The Mountain Journal
editor@themountainjournal.co.ke
A task force instituted to establish the cause of the disparity in the tea prices has recommended reduction of the production costs, among other radical interventions.
The tea pricing inquiry committee recommended an independent audit on adherence and compliance to legislation on the licensing of factories by the Tea Board of Kenya (TBK).
The 132 pages report faults the tea factories over failure to replace the aging and dilapidated and inefficient machines, with new ones to ensure better performance, reduce costs and increase efficiency in the factories.
The report outlines that the quality of tea in the east of the rift is determined by altitude, soil, climate, rains, among other factors, compared to west of the rift.
The west of the rift is characterized by massive tea hawking of green leaf, old tea clones, large volumes of green leaf against the limited factories among other concerns.
“The factories had dilapidated and inefficient machines, and labour costs where services are outsourced yet personnel are employed to perform the same roles, transport costs tear and wear, outsourcing of vehicles,” read part of the report seen by The Standard
It calls for the amendment of the Tea Act, 2020 to conform to the growth and development of the tea industry.

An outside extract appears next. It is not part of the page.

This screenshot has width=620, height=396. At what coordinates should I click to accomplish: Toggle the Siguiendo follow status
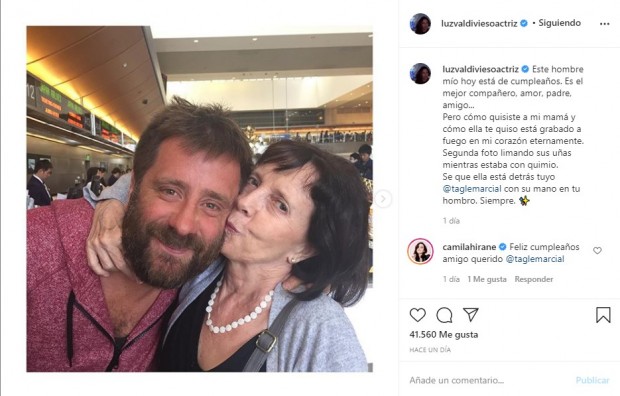[560, 23]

The 19 man committee in the report signed by the Agriculture Committee Chairman John Mutunga dated December 4, reveals in the audit established the directors held 55 board meetings in a year, instead of the recommended 19.
The TBK has mandated audits of the expensive hydropower plant projects that are ongoing in the West of the Rift with a view of establishing the approved budget, amount spent and the project’s completion dates.
The report states that the reforms should be instituted in all factories through cost reduction, prudent credit management and adherence to logically profitable investment decisions.
In the marketing of the tea, the government was tasked to make efforts to market Kenyan tea in all parts of the world, and open up new markets.

The tea factories asked to explore direct sales of their teas as opposed to relying on the Mombasa Tea Auction as the main way of selling their teas, as the Ministry of Agriculture engaged the Kenyan missions in marketing the produce abroad.
The visit across the factories received concerns ailing the sector including the negative politics, lack of value addition, lack of full automation, academic qualification of the directors, continuous sub division leading to uneconomical units among others.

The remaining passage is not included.